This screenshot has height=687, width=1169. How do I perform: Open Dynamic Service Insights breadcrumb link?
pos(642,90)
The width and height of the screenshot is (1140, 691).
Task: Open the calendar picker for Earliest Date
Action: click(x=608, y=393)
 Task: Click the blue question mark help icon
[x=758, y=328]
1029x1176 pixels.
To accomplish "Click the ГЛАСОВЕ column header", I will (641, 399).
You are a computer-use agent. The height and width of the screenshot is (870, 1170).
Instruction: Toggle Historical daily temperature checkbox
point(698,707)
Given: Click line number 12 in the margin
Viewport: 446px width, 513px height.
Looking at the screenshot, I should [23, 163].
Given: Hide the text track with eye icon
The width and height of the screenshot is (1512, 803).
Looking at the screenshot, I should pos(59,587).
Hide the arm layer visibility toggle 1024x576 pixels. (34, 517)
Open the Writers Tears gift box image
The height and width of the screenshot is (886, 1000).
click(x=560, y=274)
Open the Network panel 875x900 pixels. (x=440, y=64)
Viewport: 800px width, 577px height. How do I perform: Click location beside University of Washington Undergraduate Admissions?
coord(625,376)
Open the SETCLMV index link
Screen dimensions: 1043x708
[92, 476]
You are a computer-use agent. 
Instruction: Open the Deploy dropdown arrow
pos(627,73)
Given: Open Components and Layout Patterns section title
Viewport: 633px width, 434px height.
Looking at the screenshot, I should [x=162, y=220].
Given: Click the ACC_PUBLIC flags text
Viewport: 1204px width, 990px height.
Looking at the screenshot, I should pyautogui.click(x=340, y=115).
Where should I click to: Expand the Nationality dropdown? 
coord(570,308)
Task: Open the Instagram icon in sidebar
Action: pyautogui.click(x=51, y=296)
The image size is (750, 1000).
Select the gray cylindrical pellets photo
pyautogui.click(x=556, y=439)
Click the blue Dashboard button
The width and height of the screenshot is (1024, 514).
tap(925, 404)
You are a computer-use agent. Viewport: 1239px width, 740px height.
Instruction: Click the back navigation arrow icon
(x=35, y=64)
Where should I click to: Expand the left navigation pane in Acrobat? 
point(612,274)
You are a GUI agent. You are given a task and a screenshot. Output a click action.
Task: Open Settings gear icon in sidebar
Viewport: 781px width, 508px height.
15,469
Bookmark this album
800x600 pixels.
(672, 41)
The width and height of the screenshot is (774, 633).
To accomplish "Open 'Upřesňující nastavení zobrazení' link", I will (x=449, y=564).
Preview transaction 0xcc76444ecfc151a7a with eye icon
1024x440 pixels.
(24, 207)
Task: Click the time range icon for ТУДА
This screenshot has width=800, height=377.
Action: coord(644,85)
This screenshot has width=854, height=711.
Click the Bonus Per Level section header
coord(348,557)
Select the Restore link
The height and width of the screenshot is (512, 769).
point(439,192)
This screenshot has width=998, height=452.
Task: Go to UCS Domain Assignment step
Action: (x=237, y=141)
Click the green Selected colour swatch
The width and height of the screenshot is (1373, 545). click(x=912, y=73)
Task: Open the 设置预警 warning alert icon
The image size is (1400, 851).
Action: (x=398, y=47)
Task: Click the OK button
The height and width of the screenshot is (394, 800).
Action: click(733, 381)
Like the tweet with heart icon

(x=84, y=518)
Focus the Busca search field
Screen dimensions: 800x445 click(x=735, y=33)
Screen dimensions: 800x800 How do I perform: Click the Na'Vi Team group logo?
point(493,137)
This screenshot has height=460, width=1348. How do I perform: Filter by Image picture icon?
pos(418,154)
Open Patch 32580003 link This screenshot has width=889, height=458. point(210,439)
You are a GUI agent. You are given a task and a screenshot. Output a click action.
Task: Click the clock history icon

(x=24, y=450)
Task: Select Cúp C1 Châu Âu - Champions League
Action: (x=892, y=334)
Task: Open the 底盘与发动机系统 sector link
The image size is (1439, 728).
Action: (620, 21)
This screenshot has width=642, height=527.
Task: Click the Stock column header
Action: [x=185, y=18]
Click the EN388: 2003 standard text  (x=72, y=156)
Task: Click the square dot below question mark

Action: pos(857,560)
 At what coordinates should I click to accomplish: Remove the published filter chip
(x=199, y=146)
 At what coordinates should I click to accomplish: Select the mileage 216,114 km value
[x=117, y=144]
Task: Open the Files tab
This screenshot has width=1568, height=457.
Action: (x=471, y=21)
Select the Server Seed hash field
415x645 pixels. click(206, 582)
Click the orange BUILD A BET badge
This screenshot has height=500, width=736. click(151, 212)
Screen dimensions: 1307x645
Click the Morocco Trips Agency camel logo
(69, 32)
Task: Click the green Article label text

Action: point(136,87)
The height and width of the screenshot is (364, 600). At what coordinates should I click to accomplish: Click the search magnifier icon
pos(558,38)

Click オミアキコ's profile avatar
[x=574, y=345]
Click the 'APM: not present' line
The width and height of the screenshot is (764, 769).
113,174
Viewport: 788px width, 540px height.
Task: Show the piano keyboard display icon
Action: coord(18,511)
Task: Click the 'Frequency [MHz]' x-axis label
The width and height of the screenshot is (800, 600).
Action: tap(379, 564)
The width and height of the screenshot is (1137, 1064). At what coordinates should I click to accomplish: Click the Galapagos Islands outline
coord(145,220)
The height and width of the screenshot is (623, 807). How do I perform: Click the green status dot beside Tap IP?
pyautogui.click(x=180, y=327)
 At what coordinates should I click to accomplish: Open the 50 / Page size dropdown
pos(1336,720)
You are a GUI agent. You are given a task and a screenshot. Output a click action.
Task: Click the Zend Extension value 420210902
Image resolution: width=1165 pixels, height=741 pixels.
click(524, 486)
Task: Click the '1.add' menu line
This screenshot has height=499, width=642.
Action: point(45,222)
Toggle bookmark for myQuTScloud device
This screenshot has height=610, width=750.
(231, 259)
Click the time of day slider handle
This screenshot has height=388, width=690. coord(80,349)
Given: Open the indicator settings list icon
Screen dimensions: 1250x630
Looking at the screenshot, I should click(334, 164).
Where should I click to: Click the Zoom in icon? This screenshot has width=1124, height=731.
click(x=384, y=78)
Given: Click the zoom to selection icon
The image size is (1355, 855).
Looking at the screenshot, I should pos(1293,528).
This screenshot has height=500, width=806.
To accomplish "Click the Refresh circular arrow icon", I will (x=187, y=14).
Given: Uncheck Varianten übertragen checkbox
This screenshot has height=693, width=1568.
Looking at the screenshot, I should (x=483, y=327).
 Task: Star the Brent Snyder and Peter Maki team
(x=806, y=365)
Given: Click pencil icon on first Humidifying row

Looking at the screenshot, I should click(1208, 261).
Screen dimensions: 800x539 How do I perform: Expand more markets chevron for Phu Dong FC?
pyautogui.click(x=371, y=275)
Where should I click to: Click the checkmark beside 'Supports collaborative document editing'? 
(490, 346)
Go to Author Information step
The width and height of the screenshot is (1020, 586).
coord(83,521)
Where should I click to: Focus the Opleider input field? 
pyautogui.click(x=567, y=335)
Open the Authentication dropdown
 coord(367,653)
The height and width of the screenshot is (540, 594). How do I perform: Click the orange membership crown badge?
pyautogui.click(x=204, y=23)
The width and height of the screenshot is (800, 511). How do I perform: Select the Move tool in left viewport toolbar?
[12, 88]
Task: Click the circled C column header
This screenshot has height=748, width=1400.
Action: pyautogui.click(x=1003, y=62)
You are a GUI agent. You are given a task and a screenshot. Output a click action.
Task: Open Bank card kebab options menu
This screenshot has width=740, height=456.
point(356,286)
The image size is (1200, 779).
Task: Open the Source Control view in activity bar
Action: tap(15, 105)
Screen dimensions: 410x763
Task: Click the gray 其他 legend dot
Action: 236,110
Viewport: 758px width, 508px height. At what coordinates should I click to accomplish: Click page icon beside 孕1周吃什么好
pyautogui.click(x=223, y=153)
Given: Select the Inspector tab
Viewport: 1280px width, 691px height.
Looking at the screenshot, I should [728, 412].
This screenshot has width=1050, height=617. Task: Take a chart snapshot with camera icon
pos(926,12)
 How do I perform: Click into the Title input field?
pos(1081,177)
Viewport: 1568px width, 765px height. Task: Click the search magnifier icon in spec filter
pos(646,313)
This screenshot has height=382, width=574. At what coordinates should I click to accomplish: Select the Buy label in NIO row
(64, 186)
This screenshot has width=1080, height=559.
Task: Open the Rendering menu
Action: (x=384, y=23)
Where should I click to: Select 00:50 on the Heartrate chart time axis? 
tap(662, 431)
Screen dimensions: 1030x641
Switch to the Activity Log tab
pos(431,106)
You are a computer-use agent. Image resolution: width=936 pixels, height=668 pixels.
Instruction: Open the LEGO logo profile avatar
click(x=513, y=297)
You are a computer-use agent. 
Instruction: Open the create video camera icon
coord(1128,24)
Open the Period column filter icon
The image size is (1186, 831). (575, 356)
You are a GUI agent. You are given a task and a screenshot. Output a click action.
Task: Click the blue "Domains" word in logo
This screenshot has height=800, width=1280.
────────
◆ Task requirements:
Using the data above, repeat exactly the lines that begin at the line with "The width and height of the screenshot is (800, 511)." and end at the line with "Task: Open Bank card kebab options menu", both ends included.

◆ Reply:
The width and height of the screenshot is (800, 511). How do I perform: Select the Move tool in left viewport toolbar?
[12, 88]
Task: Click the circled C column header
This screenshot has height=748, width=1400.
Action: pyautogui.click(x=1003, y=62)
You are a GUI agent. You are given a task and a screenshot. Output a click action.
Task: Open Bank card kebab options menu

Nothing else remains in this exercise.